Was wir bemerkt haben
- 2024 — Reinforcement-Learning-Integration wurde weiter ausgebaut, ONNX- und Pypeline-Anbindung stabilisiert. Damit positioniert sich AnyLogic ernsthaft als Trainings-Umgebung für KI-Agenten — relevant für Robotik, autonome Logistik und Industrie-4.0-Steuerung.
- 2024 — Mit dem NVIDIA-Omniverse-Connector (Version 8.9.2) lassen sich AnyLogic-Modelle photorealistisch visualisieren. Das ist primär ein Präsentations-Hebel — vor allem für Stakeholder-Runden, in denen ingenieursartige Darstellungen nicht überzeugen.
- 2024 — anyLogistix 3.3 erhielt KPI-Panels und neue Datengruppierungs-Funktionen. Das stärkt AnyLogics Position im Supply-Chain-Modellierungsmarkt, in dem es gegen Plant Simulation und LLamasoft (jetzt Coupa) antritt.
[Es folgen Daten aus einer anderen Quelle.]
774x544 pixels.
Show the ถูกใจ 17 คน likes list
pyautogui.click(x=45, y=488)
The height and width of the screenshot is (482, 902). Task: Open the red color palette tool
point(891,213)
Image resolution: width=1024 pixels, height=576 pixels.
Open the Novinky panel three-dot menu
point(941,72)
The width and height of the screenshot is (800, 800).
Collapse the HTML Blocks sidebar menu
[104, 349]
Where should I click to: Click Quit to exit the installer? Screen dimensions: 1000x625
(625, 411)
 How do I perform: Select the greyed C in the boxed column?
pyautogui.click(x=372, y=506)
- Dezember 2025 — Version 8.9.7 erschien mit weiteren Performance-Verbesserungen und Bibliotheks-Updates. Konkrete KI-bezogene Neuerungen waren in dieser Punktversion nicht angekündigt.
- Seit Jahren unverändert — Keine native EU-Hosting-Option für die Cloud-Variante. Wer DSGVO-sauber arbeiten will, bleibt bei der Desktop-Installation; das funktioniert, schließt aber kollaborative Cloud-Workflows aus.